Small, Traceable, Endosome-Disrupting, and Bioresponsive Click Nanogels Fabricated via Microfluidics for CD44-Targeted Cytoplasmic Delivery of Therapeutic Proteins

Nanogels (NG) are among the most ideal cytoplasmic protein delivery vehicles; however, their performance is suboptimal, partly owing to relatively big size, poor cell uptake, and endosomal entrapment. Here, we developed small, traceable, endosome-disrupting, and bioresponsive hyaluronic acid NG (HA-NG) for CD44-targeted intracellular delivery of therapeutic proteins. With microfluidics and catalyst-free photo-click cross-linking, HA-NG with hydrodynamic diameters of ca. 80 and 150 nm, strong green fluorescence and efficient loading of various proteins including saporin (Sap), cytochrome C, herceptin, immunoglobulin G (IgG), and bovine serum albumin could be fabricated. Interestingly, 80 nm-sized HA-NG revealed clearly better cellular uptake than its 150 nm counterparts in both CD44-negative U87 cancer cells and CD44-positive 4T1 and MDA-MB-231 cells. Moreover, small NG exhibited accelerated endosomal escape, which was further boosted by introducing GALA, a pH-sensitive fusogenic peptide. Accordingly, Sap-loaded small and GALA-functionalized HA-NG showed the highest cytotoxicity in CD44-positive MDA-MB-231, 4T1, A549, and SMMC-7721 cancer cells. The biodistribution studies demonstrated that 80 nm-sized HA-NG displayed significantly greater tumor uptake as well as penetration in MDA-MB-231 human breast tumor xenografts than its 150 nm counterparts, whereas the introduction of GALA had no detrimental effect on tumor accumulation. Small, endosome-disrupting, and bioresponsive HA-NG with easy and controlled fabrication hold a great potential for targeted protein therapy.

» **Data provided**:
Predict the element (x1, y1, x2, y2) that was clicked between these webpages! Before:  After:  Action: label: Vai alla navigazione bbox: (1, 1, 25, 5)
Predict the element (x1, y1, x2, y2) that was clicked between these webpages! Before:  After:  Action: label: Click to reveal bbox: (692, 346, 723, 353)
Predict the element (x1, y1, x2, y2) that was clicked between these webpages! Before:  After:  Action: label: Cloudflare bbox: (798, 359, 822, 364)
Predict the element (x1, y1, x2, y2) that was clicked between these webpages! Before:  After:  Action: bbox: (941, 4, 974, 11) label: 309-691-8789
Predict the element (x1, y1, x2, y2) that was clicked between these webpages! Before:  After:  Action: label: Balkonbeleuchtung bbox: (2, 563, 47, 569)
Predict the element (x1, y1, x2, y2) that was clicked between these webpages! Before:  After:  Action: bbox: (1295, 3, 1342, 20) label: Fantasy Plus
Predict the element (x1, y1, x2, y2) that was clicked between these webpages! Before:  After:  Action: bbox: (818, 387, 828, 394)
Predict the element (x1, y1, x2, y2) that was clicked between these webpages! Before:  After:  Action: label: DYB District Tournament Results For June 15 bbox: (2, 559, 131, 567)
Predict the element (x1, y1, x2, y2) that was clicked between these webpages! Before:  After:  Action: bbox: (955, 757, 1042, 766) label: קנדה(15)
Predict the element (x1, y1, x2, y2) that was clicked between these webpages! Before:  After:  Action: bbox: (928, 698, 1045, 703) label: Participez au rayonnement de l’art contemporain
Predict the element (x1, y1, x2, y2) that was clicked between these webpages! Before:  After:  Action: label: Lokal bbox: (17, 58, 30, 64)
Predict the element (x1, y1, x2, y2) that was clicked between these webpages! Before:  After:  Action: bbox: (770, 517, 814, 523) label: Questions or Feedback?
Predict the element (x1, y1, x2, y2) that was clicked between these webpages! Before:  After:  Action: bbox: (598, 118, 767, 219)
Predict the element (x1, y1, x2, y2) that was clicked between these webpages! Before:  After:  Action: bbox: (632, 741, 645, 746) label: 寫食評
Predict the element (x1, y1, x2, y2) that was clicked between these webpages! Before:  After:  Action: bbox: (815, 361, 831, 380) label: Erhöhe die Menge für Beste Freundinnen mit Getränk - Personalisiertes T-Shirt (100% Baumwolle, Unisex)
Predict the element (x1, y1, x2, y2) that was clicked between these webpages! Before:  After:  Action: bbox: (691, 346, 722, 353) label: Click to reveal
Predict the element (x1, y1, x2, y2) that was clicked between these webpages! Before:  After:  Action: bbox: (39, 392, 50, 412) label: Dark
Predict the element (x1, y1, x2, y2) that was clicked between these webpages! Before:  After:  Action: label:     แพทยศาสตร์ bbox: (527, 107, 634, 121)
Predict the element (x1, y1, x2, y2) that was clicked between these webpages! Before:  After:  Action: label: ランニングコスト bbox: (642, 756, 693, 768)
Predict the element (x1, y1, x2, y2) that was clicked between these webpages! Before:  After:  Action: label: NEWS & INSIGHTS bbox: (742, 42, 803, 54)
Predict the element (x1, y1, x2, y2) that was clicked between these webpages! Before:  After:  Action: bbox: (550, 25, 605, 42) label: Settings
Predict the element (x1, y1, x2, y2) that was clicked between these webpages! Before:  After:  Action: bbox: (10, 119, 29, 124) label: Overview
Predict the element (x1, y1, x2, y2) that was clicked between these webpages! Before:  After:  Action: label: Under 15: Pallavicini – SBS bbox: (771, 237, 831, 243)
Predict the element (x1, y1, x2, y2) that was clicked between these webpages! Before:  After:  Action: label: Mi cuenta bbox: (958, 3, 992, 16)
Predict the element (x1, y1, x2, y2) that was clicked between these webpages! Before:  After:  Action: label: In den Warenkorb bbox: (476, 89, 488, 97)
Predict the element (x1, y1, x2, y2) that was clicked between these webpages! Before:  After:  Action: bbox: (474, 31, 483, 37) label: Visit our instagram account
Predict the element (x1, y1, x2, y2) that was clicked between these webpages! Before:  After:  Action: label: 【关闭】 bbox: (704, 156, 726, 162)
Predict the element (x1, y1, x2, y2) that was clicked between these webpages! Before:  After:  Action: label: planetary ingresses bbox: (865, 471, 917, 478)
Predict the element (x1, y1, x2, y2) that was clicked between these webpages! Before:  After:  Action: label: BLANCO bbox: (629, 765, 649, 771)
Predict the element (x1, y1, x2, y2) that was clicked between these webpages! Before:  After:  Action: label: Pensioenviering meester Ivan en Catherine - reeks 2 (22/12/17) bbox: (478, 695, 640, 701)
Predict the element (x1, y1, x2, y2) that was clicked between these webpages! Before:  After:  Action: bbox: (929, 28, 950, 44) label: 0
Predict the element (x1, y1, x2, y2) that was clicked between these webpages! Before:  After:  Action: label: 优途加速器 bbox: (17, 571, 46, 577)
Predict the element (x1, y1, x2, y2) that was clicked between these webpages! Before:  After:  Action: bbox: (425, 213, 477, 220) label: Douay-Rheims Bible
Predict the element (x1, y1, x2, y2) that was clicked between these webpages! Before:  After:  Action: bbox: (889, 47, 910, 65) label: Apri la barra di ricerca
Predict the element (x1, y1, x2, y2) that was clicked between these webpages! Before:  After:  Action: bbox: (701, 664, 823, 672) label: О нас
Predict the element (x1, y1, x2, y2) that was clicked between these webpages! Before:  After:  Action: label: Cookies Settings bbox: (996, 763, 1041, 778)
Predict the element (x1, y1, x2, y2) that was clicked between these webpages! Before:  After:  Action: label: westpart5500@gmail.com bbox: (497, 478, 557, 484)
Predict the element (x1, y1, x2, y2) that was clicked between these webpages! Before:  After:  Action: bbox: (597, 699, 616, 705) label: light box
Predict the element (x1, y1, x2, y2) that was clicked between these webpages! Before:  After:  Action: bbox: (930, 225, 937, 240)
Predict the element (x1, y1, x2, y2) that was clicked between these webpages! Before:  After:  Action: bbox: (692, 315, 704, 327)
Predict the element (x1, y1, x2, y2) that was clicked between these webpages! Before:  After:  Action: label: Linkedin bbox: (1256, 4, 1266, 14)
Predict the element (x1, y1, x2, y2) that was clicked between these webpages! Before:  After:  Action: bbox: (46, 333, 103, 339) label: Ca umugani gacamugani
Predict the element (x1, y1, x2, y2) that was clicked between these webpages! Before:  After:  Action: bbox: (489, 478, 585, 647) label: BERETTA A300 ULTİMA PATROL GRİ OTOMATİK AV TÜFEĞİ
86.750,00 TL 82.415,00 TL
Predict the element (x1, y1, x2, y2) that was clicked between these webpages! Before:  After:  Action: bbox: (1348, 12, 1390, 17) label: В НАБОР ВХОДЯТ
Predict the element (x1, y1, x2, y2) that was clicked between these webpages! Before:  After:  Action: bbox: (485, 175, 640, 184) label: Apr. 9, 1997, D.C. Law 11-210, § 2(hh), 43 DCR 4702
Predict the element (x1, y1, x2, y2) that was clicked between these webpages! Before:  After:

» **Required tasks**:
- 1) Based on the nanogel text, state whether each statement agrees with it: (a) The 150 nm nanogels were taken up by cells better than the 80 nm nanogels. (b) The cross-linking used to make the nanogels needed no catalyst. (c) Adding GALA lowered tumor accumulation of the nanogels. Answer yes or no for each, and quote the words of the text that decide it.
- 2) According to the nanogel text, why do nanogels perform below expectations as cytoplasmic protein delivery vehicles? Answer in one to three sentences.

» **Answers by item**:
- 1)
(a) No: "80 nm-sized HA-NG revealed clearly better cellular uptake than its 150 nm counterparts"
(b) Yes: "catalyst-free photo-click cross-linking"
(c) No: "the introduction of GALA had no detrimental effect on tumor accumulation"

- 2) Their performance is suboptimal partly because of their relatively big size, their poor cell uptake, and their entrapment in endosomes.